§ **REQUIRED WORK**
Your task is to copy every entry exactly.

***** INPUT DATA

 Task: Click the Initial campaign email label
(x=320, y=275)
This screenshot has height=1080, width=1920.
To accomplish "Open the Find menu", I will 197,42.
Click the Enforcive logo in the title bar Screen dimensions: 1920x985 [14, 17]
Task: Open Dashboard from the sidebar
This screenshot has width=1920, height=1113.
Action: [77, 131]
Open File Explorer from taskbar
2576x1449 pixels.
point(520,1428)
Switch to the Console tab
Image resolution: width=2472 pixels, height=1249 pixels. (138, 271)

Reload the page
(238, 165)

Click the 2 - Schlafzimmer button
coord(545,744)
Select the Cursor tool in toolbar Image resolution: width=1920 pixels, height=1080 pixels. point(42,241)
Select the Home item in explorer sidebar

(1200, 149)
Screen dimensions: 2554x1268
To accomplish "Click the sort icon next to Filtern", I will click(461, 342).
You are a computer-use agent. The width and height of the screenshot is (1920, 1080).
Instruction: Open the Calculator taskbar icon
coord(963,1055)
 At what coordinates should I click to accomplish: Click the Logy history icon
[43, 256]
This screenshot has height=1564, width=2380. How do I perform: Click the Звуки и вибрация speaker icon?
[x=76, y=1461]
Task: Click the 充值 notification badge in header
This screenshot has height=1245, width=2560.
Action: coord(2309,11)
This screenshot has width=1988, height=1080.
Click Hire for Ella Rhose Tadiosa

**********

§ **EXERCISE OUTPUT**
 Task: Click the Initial campaign email label
(x=320, y=275)
This screenshot has height=1080, width=1920.
To accomplish "Open the Find menu", I will 197,42.
Click the Enforcive logo in the title bar Screen dimensions: 1920x985 [14, 17]
Task: Open Dashboard from the sidebar
This screenshot has width=1920, height=1113.
Action: [77, 131]
Open File Explorer from taskbar
2576x1449 pixels.
point(520,1428)
Switch to the Console tab
Image resolution: width=2472 pixels, height=1249 pixels. (138, 271)

Reload the page
(238, 165)

Click the 2 - Schlafzimmer button
coord(545,744)
Select the Cursor tool in toolbar Image resolution: width=1920 pixels, height=1080 pixels. point(42,241)
Select the Home item in explorer sidebar

(1200, 149)
Screen dimensions: 2554x1268
To accomplish "Click the sort icon next to Filtern", I will click(461, 342).
You are a computer-use agent. The width and height of the screenshot is (1920, 1080).
Instruction: Open the Calculator taskbar icon
coord(963,1055)
 At what coordinates should I click to accomplish: Click the Logy history icon
[43, 256]
This screenshot has height=1564, width=2380. How do I perform: Click the Звуки и вибрация speaker icon?
[x=76, y=1461]
Task: Click the 充值 notification badge in header
This screenshot has height=1245, width=2560.
Action: coord(2309,11)
This screenshot has width=1988, height=1080.
Click Hire for Ella Rhose Tadiosa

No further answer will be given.